**Provided passage:**
8. STOCKHOLDERS’ EQUITY

As of September 30, 2022, and December 31, 2021, the authorized capital stock of the Company consists of 100,000,000 shares of common stock, par value $0.0001 per share and 10,000,000 shares of preferred stock, par value $0.0001 per share.

Common Stock

Goldman Equity Distribution Agreement

In June 2020, the Company entered into the Goldman Equity Distribution Agreement to sell shares of the Company’s common stock, from time to time, having an aggregate offering price of up to $100.0 million. The issuance and sale of shares of common stock by the Company pursuant to the Goldman Equity Distribution Agreement is deemed an “at-the-market” offering under the Securities Act of 1933, as amended, or the Securities Act. Goldman is entitled to compensation for its services equal to up to 3.0% of the gross offering proceeds of all shares of the Company’s common stock sold through it as a sales agent pursuant to the Goldman Equity Distribution Agreement. The Goldman Equity Distribution Agreement was terminated as of January 24, 2022.

Cowen Equity Distribution Agreement

On January 26, 2022, the Company entered into the Cowen Equity Distribution Agreement to sell shares of the Company’s common stock, from time to time, having an aggregate offering price of up to $100.0 million. Pursuant to the Cowen Equity Distribution Agreement shares of our common stock may be offered and sold through the sales agent in sales deemed “at-the-market” offerings under the Securities Act of 1933, as amended, or the Securities Act. Under the Cowen Equity Distribution Agreement, the sales agent will be entitled to compensation of up to 3% of the gross offering proceeds of all shares of our common stock sold through it pursuant to the Cowen Equity Distribution Agreement. In connection with the sale of shares of our common stock on our behalf, the sales agent may be deemed to be “underwriters” within the meaning of the Securities Act, and the compensation paid to the sales agent may be deemed to be underwriting commissions or discounts. As of September 30, 2022, the Company has not sold any shares of common stock pursuant to the Cowen Equity Distribution Agreement.

**Available data:**

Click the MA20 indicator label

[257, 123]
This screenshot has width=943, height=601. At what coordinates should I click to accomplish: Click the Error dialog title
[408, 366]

**Tasks to carry out:**
(a) Write out the stockholders' equity excerpt word for word, starting at "In June 2020, the" and ending at "January 24, 2022.".
(b) In the stockholders' equity excerpt, what connection makes it possible for the sales agent under the Cowen Equity Distribution Agreement to be deemed an underwriter, and how may its compensation then be treated?
Nothing in the data is needed here.

**Answers for the exercise:**
(a)
In June 2020, the Company entered into the Goldman Equity Distribution Agreement to sell shares of the Company’s common stock, from time to time, having an aggregate offering price of up to $100.0 million. The issuance and sale of shares of common stock by the Company pursuant to the Goldman Equity Distribution Agreement is deemed an “at-the-market” offering under the Securities Act of 1933, as amended, or the Securities Act. Goldman is entitled to compensation for its services equal to up to 3.0% of the gross offering proceeds of all shares of the Company’s common stock sold through it as a sales agent pursuant to the Goldman Equity Distribution Agreement. The Goldman Equity Distribution Agreement was terminated as of January 24, 2022.

(b) The sales agent may be deemed an "underwriter" within the meaning of the Securities Act in connection with selling shares of the Company's common stock on the Company's behalf. The compensation paid to the agent may likewise be deemed underwriting commissions or discounts.